丁子色とは?
ちょうじいろ
丁子色とは、香辛料のクローブ(丁子)を煎じた染料で染めた、黄みがかった薄茶色の日本の伝統色です。
丁子色(ちょうじいろ)は、フトモモ科の植物クローブの花蕾である丁子(ちょうじ)を用いた染色によって得られる、やわらかな黄褐色の伝統色です。丁子はインドネシア・モルッカ諸島原産の香辛料で、古くからシルクロードを経由して日本にも伝わり、仏教の儀式用品や貴族の衣服の染色に用いられました。
丁子による染色は単独の色というよりも、媒染剤の種類や重ね染めの方法によって、黄みの強いものから赤みがかったものまで幅があります。

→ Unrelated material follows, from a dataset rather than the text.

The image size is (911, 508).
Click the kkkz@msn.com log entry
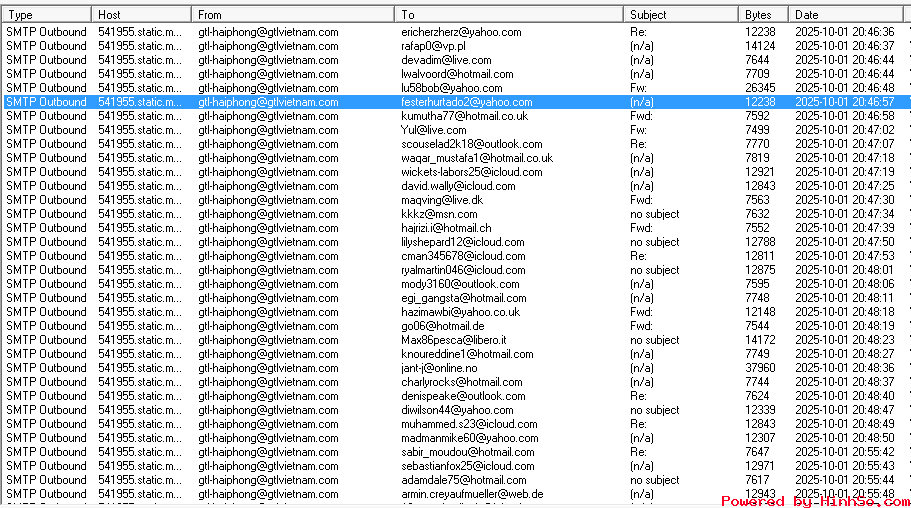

一般的に「丁子色」と呼ぶ場合は、うっすらと黄褐色を帯びた温かみのある淡い茶系の色を指します。
この色は平安時代から貴族の衣装に使われた記録があり、香料としても珍重された丁子を染料に用いることで衣に芳香を付与する目的もありました。現代では伝統工芸や和装に関連する場面で名称が使われるほか、日本の伝統色として色見本や配色の参考にも挙げられます。
類似する伝統色には、やや赤みが強い「丁子茶」などがあり、色名の付け方からも染料植物と文化の深い結びつきが読み取れます。
使い方・例文
「丁子色の小袖」や「丁子色を基調とした和室のインテリア」のように、落ち着いた黄褐色の和の色合いを表現する場面で使われます。